→ THE PROBLEM
Rewrite everything from the row containing "coordinates (744, 348)." down to the row containing "Image resolution: width=700", putting "This capture" in place of "This screenshot" and leaving all else as it stands.

→ EXERCISE MATERIALS

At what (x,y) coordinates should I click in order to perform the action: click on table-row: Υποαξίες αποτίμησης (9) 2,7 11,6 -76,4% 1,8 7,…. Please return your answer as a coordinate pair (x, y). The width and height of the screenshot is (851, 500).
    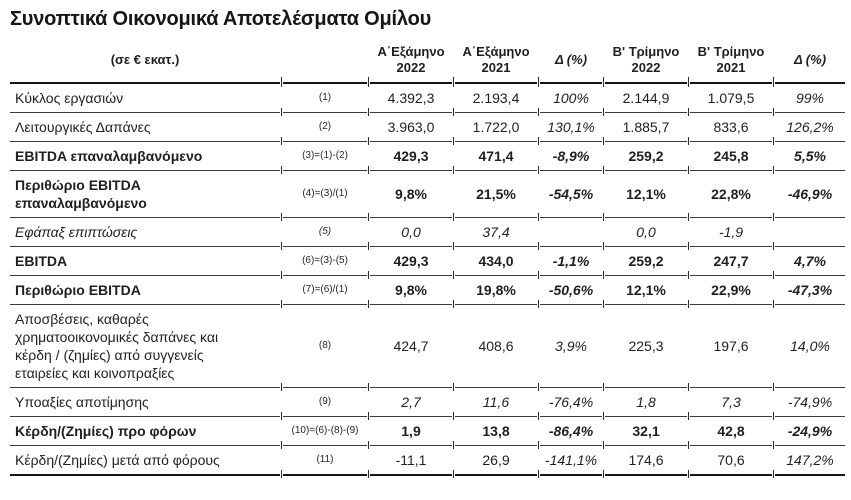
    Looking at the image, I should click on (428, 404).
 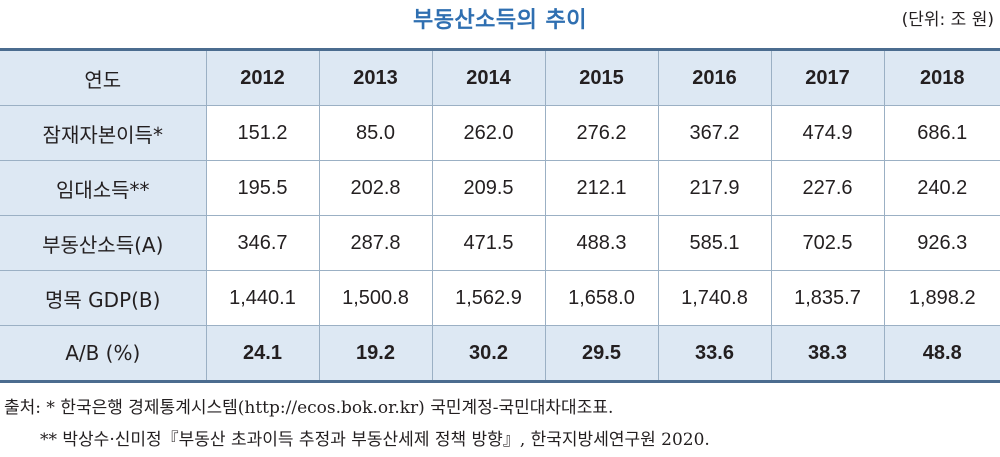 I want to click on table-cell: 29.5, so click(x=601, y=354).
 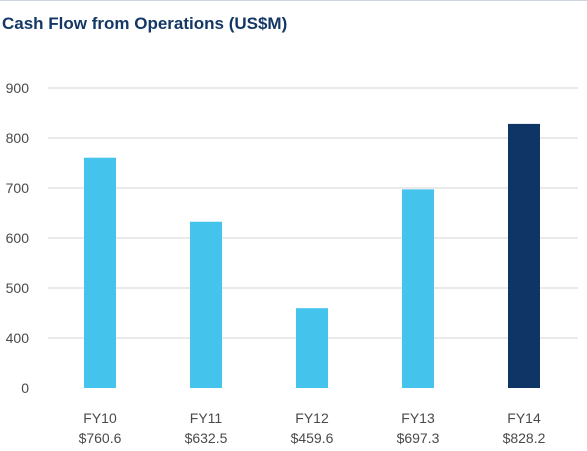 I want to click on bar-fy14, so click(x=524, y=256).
...
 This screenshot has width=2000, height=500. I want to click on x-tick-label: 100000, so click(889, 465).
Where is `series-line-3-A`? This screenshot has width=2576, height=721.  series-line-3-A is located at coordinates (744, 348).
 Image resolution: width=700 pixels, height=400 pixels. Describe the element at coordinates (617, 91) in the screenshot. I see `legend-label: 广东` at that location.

→ REPLY TO THE TASK
Where is `series-line-3-A`? This capture has width=2576, height=721.  series-line-3-A is located at coordinates (744, 348).
 Image resolution: width=700 pixels, height=400 pixels. Describe the element at coordinates (617, 91) in the screenshot. I see `legend-label: 广东` at that location.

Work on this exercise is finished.